-- Start of INPUT --

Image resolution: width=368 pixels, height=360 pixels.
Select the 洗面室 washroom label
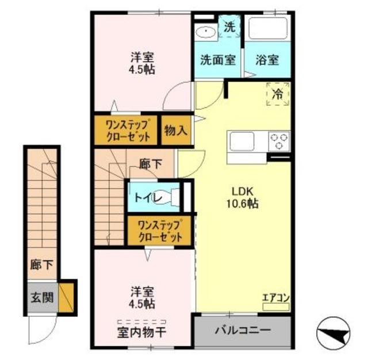tap(217, 59)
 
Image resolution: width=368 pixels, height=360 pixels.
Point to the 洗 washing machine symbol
tap(229, 26)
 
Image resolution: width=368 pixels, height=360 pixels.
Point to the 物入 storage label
tap(175, 131)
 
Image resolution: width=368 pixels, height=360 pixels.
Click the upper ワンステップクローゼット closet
tap(125, 130)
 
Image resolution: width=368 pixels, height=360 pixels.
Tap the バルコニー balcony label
tap(242, 331)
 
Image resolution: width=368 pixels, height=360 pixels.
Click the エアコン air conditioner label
tap(275, 297)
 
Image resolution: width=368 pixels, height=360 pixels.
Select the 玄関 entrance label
tap(42, 297)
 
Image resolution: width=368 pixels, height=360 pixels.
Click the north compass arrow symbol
tap(336, 332)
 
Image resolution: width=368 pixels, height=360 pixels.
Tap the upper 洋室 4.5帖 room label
tap(142, 63)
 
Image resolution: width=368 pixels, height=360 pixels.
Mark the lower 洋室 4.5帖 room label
tap(142, 297)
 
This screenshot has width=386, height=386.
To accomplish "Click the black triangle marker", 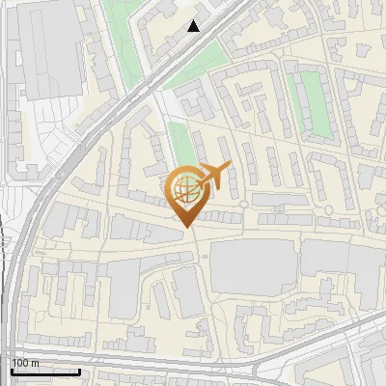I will point(194,26).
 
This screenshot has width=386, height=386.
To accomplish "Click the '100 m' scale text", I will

-- End of INPUT --

**INSTRUCTIONS FOR THE TASK**.
Copy the listing word for word from its beginning through the line containing "tap(142, 297)", and omit the pictures.

**WORKED SOLUTION**.
Image resolution: width=368 pixels, height=360 pixels.
Select the 洗面室 washroom label
tap(217, 59)
 
Image resolution: width=368 pixels, height=360 pixels.
Point to the 洗 washing machine symbol
tap(229, 26)
 
Image resolution: width=368 pixels, height=360 pixels.
Point to the 物入 storage label
tap(175, 131)
 
Image resolution: width=368 pixels, height=360 pixels.
Click the upper ワンステップクローゼット closet
tap(125, 130)
 
Image resolution: width=368 pixels, height=360 pixels.
Tap the バルコニー balcony label
tap(242, 331)
 
Image resolution: width=368 pixels, height=360 pixels.
Click the エアコン air conditioner label
tap(275, 297)
 
Image resolution: width=368 pixels, height=360 pixels.
Select the 玄関 entrance label
tap(42, 297)
 
Image resolution: width=368 pixels, height=360 pixels.
Click the north compass arrow symbol
tap(336, 332)
 
Image resolution: width=368 pixels, height=360 pixels.
Tap the upper 洋室 4.5帖 room label
tap(142, 63)
 
Image resolution: width=368 pixels, height=360 pixels.
Mark the lower 洋室 4.5帖 room label
tap(142, 297)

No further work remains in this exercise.